Holmes wasn't trademarked. Tarzan of the Apes, however, was. You won't see anyone writing unauthorized Tarzan novels.

Now as to royalties.

Recall the music halls of London? Various artists appeared on stage singing songs. The money was in the sheet music, sold from the back of the hall. If you like a song you could buy the words and music (cunningly printed so that it could be separated into a piano score and a lyric sheet). The colorful front covers would be printed with the title "as sung with great success by [name]" or "as sung to great applause at [place]," printed before there had been any performances at all. The printers paid the songwriters a flat fee for the rights to the songs, the performers paid the printers a flat fee for the exclusive right to sing a song, the performers were paid a percentage of the admission fees at the halls, and the printers got the money for the sale of sheet music to the public (at that time there being no phonographs, radios, and so on).

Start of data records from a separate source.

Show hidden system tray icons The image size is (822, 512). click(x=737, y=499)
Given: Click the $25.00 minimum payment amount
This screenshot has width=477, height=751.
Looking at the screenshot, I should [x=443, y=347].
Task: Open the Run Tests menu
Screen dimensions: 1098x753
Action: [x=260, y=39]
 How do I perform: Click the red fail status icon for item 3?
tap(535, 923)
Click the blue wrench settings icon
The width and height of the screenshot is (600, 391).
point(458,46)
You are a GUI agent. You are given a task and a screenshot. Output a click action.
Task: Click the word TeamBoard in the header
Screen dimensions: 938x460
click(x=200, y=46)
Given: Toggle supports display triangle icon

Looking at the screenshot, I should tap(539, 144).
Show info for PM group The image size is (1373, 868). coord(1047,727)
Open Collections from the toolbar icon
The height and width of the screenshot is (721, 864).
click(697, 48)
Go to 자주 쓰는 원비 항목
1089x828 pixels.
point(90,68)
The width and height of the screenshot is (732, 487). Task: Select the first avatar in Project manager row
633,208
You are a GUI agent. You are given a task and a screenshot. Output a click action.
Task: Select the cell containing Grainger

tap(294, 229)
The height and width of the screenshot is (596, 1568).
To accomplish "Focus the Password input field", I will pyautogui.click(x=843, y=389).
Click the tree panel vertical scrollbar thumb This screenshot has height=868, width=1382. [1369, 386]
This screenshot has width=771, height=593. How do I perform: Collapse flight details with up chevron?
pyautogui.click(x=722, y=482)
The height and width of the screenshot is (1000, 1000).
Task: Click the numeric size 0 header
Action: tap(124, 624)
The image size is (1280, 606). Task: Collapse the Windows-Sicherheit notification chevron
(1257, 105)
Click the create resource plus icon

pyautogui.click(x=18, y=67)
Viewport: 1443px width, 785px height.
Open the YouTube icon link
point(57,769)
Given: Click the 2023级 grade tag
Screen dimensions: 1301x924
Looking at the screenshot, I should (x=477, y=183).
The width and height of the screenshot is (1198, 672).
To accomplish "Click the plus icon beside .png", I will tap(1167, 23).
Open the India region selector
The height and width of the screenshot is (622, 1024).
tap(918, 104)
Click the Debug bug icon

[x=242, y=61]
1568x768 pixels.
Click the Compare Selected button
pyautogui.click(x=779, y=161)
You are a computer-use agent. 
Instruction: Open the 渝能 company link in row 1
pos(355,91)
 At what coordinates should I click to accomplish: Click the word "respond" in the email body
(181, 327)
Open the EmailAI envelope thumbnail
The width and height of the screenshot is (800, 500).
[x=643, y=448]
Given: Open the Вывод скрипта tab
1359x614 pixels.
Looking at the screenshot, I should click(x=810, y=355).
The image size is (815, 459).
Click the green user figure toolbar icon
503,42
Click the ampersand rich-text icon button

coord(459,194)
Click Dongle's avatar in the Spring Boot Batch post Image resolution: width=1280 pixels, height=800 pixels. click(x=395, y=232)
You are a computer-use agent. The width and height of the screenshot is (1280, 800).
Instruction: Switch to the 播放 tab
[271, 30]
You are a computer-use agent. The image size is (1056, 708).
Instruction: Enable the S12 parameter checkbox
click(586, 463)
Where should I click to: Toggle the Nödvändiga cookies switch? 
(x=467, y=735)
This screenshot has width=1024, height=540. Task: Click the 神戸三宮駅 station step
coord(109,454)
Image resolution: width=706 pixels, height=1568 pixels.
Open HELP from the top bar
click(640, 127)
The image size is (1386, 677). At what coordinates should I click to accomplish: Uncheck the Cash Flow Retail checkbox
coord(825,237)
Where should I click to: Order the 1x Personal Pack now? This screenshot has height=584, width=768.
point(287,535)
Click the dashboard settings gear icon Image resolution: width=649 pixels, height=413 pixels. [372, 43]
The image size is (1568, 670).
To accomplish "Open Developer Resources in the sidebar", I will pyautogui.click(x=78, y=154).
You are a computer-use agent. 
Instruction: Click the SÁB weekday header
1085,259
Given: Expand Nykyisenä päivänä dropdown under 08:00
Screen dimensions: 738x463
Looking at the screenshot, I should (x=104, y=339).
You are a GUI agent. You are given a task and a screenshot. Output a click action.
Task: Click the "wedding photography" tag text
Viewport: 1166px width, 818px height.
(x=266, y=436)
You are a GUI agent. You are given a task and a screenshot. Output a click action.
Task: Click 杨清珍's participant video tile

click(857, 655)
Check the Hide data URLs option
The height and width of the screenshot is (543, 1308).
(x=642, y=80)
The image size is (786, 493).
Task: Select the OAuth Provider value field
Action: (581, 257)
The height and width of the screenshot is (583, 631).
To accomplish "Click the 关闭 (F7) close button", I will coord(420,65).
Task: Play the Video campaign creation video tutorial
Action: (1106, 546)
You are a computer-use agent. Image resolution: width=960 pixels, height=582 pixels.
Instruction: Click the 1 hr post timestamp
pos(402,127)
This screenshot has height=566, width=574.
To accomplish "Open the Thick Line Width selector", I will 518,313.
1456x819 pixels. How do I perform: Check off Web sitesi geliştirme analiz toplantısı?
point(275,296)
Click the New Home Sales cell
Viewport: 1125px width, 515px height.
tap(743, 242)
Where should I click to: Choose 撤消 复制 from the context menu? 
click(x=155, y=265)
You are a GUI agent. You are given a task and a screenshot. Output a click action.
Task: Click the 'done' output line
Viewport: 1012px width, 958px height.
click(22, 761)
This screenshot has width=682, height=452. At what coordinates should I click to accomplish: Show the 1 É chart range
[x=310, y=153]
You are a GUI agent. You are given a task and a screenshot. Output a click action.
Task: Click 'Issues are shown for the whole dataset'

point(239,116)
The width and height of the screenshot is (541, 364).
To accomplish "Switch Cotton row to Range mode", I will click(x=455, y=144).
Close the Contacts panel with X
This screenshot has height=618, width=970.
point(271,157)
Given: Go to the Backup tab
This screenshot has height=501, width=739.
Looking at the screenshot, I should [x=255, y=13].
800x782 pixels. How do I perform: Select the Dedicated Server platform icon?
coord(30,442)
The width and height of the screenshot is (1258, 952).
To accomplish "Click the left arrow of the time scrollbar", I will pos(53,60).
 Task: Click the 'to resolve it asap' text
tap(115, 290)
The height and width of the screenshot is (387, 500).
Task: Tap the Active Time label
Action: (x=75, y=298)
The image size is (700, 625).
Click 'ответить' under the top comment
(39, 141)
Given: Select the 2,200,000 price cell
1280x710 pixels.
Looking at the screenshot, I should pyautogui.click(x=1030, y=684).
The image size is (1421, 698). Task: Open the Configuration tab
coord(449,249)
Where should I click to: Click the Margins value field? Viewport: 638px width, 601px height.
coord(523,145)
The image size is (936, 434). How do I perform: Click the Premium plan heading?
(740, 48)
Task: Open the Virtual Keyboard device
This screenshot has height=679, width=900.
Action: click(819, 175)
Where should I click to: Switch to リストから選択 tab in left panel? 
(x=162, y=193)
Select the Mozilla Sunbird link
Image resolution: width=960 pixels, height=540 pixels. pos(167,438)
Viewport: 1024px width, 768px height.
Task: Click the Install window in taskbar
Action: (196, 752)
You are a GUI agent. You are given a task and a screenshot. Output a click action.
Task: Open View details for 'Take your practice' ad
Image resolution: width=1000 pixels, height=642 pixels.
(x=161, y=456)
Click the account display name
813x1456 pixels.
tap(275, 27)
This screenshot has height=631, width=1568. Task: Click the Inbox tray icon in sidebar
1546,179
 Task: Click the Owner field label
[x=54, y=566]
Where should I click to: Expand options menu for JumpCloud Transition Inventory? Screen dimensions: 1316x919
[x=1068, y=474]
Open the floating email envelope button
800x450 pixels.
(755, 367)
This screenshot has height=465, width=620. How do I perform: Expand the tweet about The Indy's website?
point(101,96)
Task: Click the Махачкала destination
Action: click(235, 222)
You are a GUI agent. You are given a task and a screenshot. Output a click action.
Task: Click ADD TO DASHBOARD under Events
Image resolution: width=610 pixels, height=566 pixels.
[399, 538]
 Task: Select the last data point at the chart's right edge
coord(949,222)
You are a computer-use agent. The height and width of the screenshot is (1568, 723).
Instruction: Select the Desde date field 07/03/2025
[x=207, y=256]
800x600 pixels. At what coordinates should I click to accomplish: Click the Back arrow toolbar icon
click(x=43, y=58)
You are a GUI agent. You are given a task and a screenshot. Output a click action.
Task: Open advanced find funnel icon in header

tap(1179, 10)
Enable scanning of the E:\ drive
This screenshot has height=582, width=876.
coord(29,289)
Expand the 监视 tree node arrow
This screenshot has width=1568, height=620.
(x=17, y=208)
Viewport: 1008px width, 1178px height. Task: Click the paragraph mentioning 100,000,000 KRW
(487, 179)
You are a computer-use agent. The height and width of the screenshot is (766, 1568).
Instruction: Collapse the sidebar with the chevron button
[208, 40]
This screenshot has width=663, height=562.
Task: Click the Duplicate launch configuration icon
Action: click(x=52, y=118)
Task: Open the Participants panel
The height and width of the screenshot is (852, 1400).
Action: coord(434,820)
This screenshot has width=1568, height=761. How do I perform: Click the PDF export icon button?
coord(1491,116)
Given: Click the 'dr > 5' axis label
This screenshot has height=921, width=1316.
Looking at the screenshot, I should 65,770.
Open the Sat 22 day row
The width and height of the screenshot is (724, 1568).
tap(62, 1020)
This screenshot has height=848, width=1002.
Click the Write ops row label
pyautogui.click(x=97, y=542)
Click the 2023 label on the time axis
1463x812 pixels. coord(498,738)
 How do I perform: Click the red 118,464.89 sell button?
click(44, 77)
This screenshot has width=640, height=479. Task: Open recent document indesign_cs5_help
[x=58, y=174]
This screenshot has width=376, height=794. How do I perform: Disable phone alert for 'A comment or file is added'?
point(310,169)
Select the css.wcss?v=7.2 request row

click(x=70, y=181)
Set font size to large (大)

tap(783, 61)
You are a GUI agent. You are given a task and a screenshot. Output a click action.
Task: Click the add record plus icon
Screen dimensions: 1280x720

This worked very well, except that if a song actually was sung with great success or to great applause, and was being hummed in every pub in England, the writer wouldn't make a farthing more than if the song had been sung to loud jeers, no one had wanted a copy, and it was never heard again.

This lasted up until a popular songwriter said words to the effect of "If you want my song, you'll have to pay me so much per thousand sold." (I don't recall offhand the name of the author -- the song was called "Gold, Gold, Gold.") He had enough horsepower to close the deal ... and others followed suit. This worked to everyone's advantage. Authors who wrote things that did well could get more money, while publishers wouldn't be stuck with having overpaid for works that didn't sell well.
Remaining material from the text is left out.